Experience has shown that the mere filing of a petition requires the authorities to carefully examine their decision and act according to law. For this reason, in many cases, the authorities change their position and provide the petitioner the relief sought, even before any hearing is held on the petition. In these cases, the petitioners dismiss their petition.
For many years, justices and registrars have ordered reimbursement of the entire fee that was paid upon opening the proceeding in the High Court (which now stands at NIS 1,629), when the petition is dismissed without a hearing, pursuant to Rule 15 of the Court Rules (Fees). The rationale of the rule is to prevent a situation in which a litigant is required to pay the fee when the judges have not done any significant work on the file, and also to encourage compromise at an early stage of the proceeding.
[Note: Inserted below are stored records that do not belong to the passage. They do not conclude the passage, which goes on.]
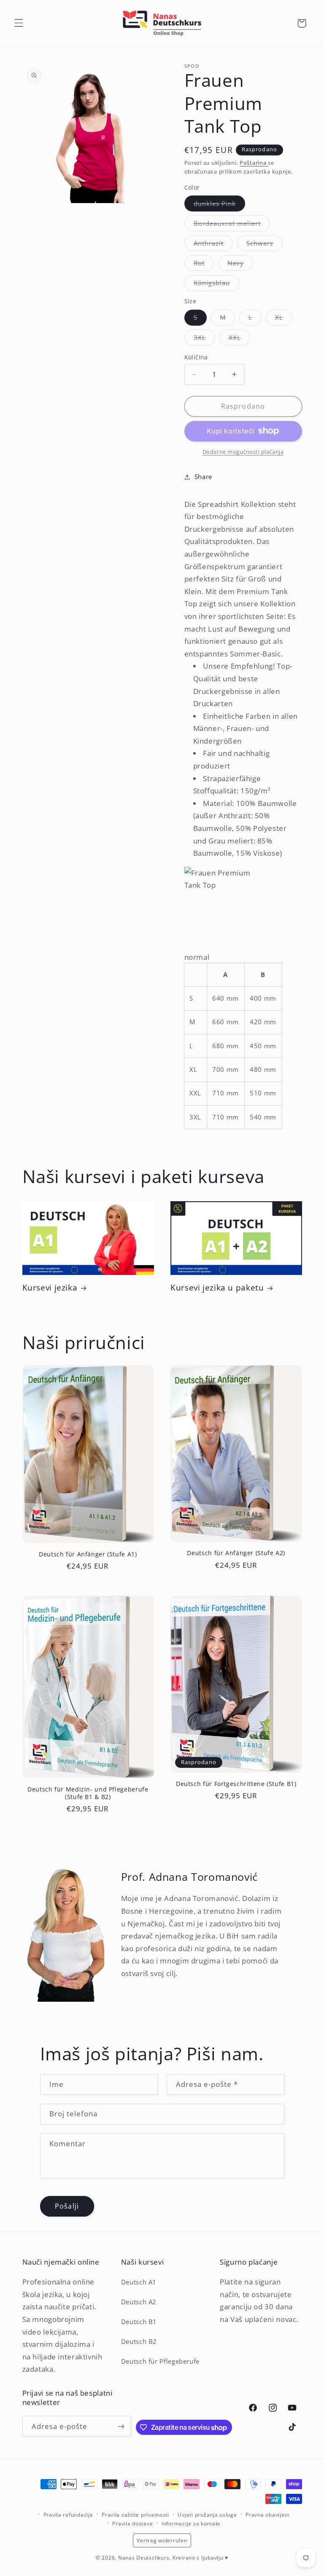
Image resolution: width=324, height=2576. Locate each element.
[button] (18, 23)
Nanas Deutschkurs (144, 2558)
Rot (204, 264)
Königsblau (217, 284)
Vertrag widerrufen (162, 2540)
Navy (240, 264)
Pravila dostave (132, 2523)
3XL (204, 339)
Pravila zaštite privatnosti (135, 2515)
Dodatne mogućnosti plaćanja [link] (243, 451)
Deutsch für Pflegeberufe (160, 2361)
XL (283, 319)
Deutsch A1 (139, 2282)
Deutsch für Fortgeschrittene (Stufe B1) (236, 1784)
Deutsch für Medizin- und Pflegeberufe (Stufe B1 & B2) (87, 1793)
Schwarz (264, 244)
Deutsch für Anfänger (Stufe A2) (236, 1553)
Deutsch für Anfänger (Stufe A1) (88, 1554)
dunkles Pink (220, 205)
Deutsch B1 (139, 2321)
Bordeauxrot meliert (232, 225)
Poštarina (254, 162)
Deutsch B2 (139, 2341)
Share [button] (203, 476)
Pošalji (66, 2206)
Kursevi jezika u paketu (217, 1288)
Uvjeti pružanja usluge (207, 2515)
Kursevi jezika (50, 1288)
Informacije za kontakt (191, 2523)
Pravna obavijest (267, 2515)
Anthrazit (213, 244)
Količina (196, 357)
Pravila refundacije (68, 2515)
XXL (239, 339)
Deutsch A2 (139, 2302)
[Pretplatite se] (121, 2426)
On 12 January 2005, Registrar Yig’al Marzel made his decision that is now under appeal. The decision states that the interpretation of the rule until now, whereby reimbursement of the entire fee, is possible, but that the proper interpretation is that, in every case, a certain amount should be deducted from the fee upon reimbursement. This amount, the decision states, is identical to the amount that is deducted in the District Court, i.e., NIS 825. The registrar believes that deduction of part of the fee being reimbursed is to cover the litigant’s share in the costs of the service provided to him or her, and to prevent the filing of frivolous actions.
The rule enables deduction of part of the fee reimbursed only as to proceedings held in the District Court and in the Magistrate’s Court, but not to proceedings initiated in the Supreme Court. Therefore, the registrar’s interpretation is inconsistent with the wording of the rule and with its general purpose, whereby a person’s right shall not be infringed except where set forth explicitly in statute.
Alternatively, HaMoked argues that even if the wording of the rule can be understood in the way the registrar understood it, preference should be given to the interpretation that infringes human rights to a lesser degree.
The decision places a financial obstacle that infringes the petitioners’ right of access to the courts and the right of equality between litigants. This is especially relevant because of the uniqueness of the HCJ, in which the petitioner seeks to protect his fundamental rights, such as the rights to liberty, freedom, and dignity.
The registrar’s decision will impair one of the customary practices of organizations like HaMoked – filing of a large number of petitions with the HCJ. In large part, filing of many petitions is a last resort, taken after other possibilities of resolving the problem have been exhausted. The HCJ has become a most important instrument for advancing human rights in matters involving the state and military authorities, and in many cases, the simple act of filing the petition motivates the authority to act according to the law. It is no surprise, then, that few petitions reach a hearing and judgment, and that the vast majority are resolved shortly after they are filed, with the petitioner obtaining the relief sought, or with a compromise. As stated, although no hearing before a panel of judges is held, the action contributes greatly to the rule of law. It is improper, therefore, to deter petitioners from initiating proceedings that are liable to end in this way, and encouragement should be given to dismissing the proceeding immediately upon receiving the requested relief, and before a hearing on the petition is held. Reimbursement of the entire fee will encourage this process.
The registrar’s decision also ignores the fact that reimbursement of the fee in its entirety has been proven over the years a practice that increases the judicial system’s efficiency, a claim supported by the state, which is responsible for the public treasury and the efficient administration of the courts system. If the registrar’s decision is allowed to stand, the petitioner will lose more than half of the fee that was paid, which will raise the incentive not to compromise, and to continue the litigation, and will lead, in many cases, to the waste of judges’ time and much money.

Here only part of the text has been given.